### Exercise objective:
Look below for the line with "How do I perform: Select", then repeat it and all lines after it, exactly, minus any pictures.

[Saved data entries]
BEGIN
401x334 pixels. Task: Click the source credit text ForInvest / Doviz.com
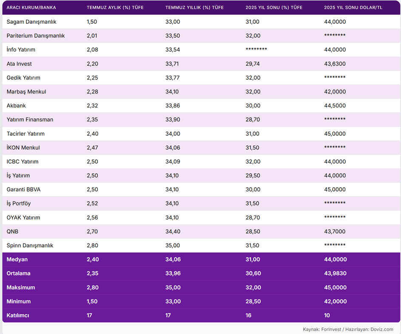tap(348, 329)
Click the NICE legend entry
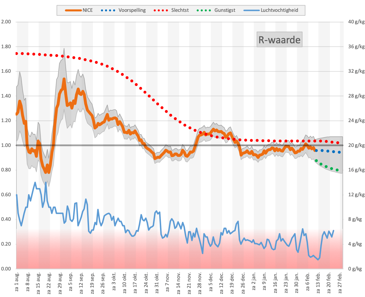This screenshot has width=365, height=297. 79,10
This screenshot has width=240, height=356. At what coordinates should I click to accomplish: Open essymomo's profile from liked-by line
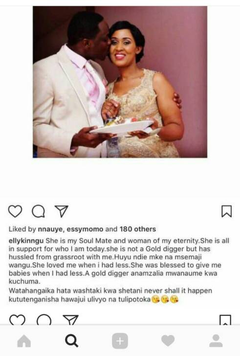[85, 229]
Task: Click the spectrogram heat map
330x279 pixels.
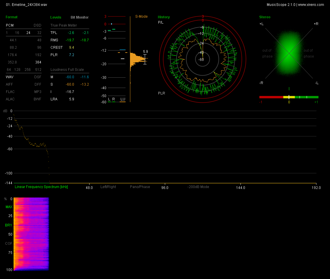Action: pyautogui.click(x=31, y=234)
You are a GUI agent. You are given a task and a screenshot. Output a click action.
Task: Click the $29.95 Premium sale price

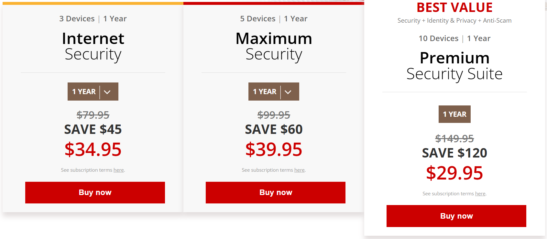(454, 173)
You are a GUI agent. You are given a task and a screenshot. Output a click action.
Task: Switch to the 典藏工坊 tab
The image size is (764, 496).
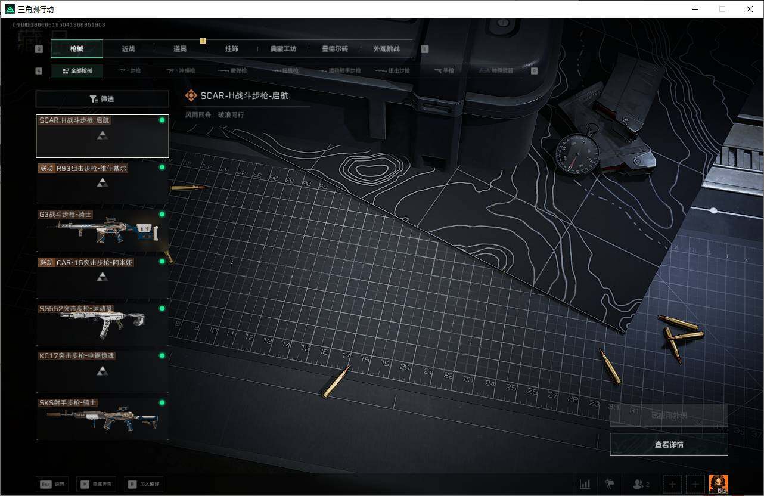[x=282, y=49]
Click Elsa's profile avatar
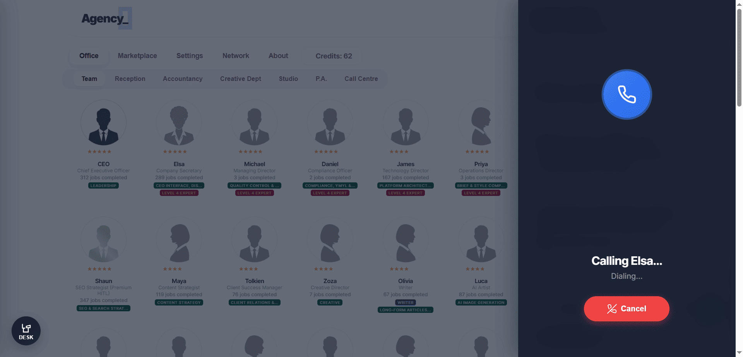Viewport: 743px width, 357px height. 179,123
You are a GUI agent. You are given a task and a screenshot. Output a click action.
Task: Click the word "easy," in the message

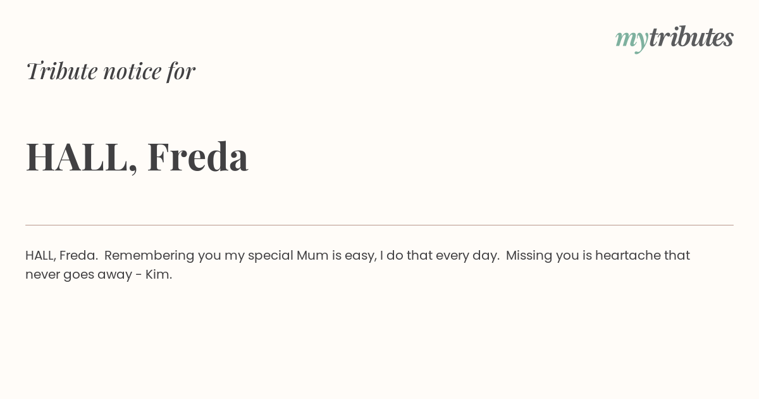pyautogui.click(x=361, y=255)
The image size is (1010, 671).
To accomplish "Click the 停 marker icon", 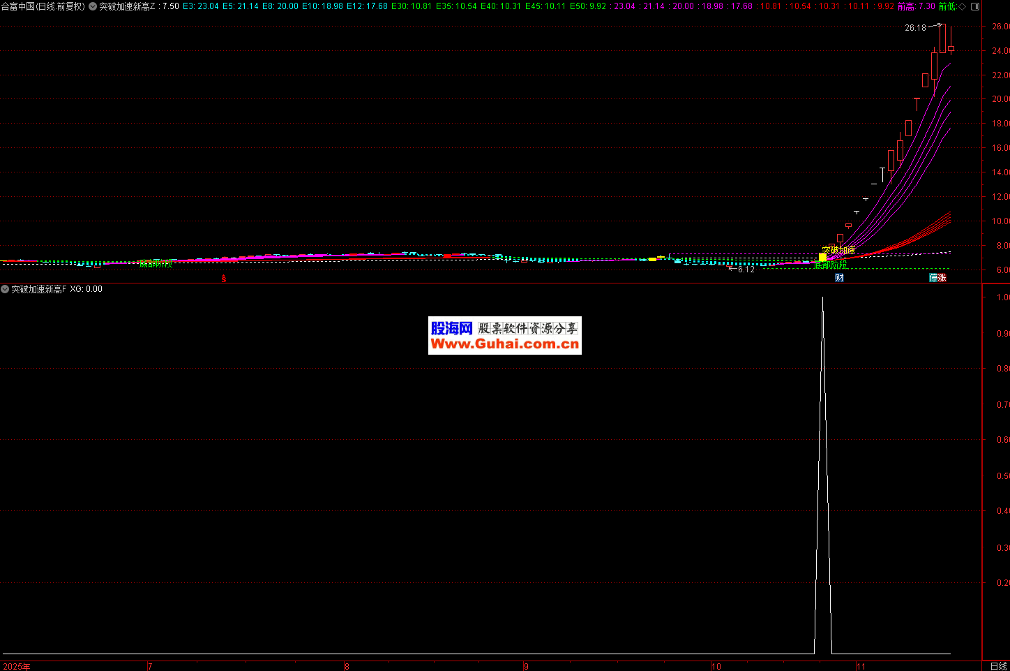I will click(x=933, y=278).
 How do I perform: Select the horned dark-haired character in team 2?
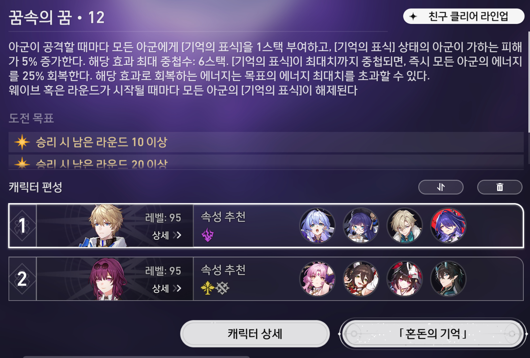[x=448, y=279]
END
### Written solution:
 How do I perform: Select the horned dark-haired character in team 2?
[x=448, y=279]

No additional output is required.